Pedangnya berkelebat cepat ke arah Ranu. Namun dia dibuat terkejut karena serangannya hanya menerpa ruang kosong. Pemuda itu sudah tidak berada di tempatnya semula.
Perhatian Wismoyo beralih kepada Bawono dan Mahesa yang berada di dekatnya.
Secepat kilat Wismoyo menghujamkan pedangnya ke tubuh Mahesa. Namun lagi-lagi Wismoyo dibuat terperangah karena pedangnya menerpa Perisai Giok Salju yang dipasang Mahesa.
"Tidak mungkin!" Wismoyo tersurut mundur.

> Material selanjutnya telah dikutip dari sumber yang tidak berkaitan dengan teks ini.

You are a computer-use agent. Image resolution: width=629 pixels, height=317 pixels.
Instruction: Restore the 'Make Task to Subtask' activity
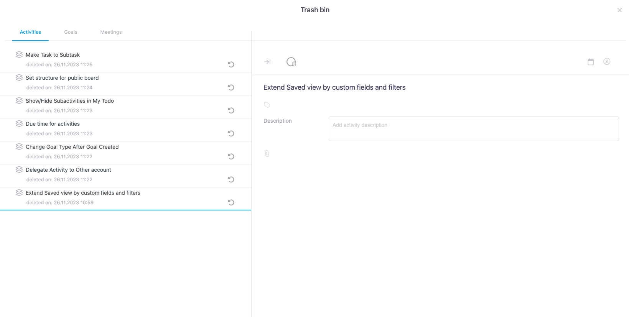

Bawono pun senada dengan Wismoyo. Dia hanya bisa menggelengkan kepalanya. Berkali-kali dia dibuat terkejut dengan kemampuan dua pemuda dari daratan Jawadwipa itu.
"Apakah sudah selesai seranganmu?" cibir Mahesa.
Wismoyo tidak menjawab, dia langsung berlari dengan kemampuan ilmu meringankan tubuhnya.
Mahesa tidak tinggal diam, dia menarik Pedang Giok Iblisnya dan menyabetkannya ke arah Wismoyo yang sudah berlari cukup jauh. Beberapa pisau es yang berukuran cukup besar melesat mengejar Wismoyo.
Kecepatan pisau es yang dilesatkan Mahesa melaju hampir tidak terlihat. Tiba-tiba saja Wismoyo terjungkal, setelah sebuah pisau es menancap di punggungnya hingga tembus ke depan.
Ranu dan Labosi berjalan mendekati Mahesa dan Bawono, setelah melihat Wismoyo terkapar meregang nyawa.
"Mari kita kembali ke perguruan!" ucap Ranu.
Setelah sampai di Perguruan Pedang Emas, mereka berempat berbicara di sebuah ruangan yang tidak terlalu besar.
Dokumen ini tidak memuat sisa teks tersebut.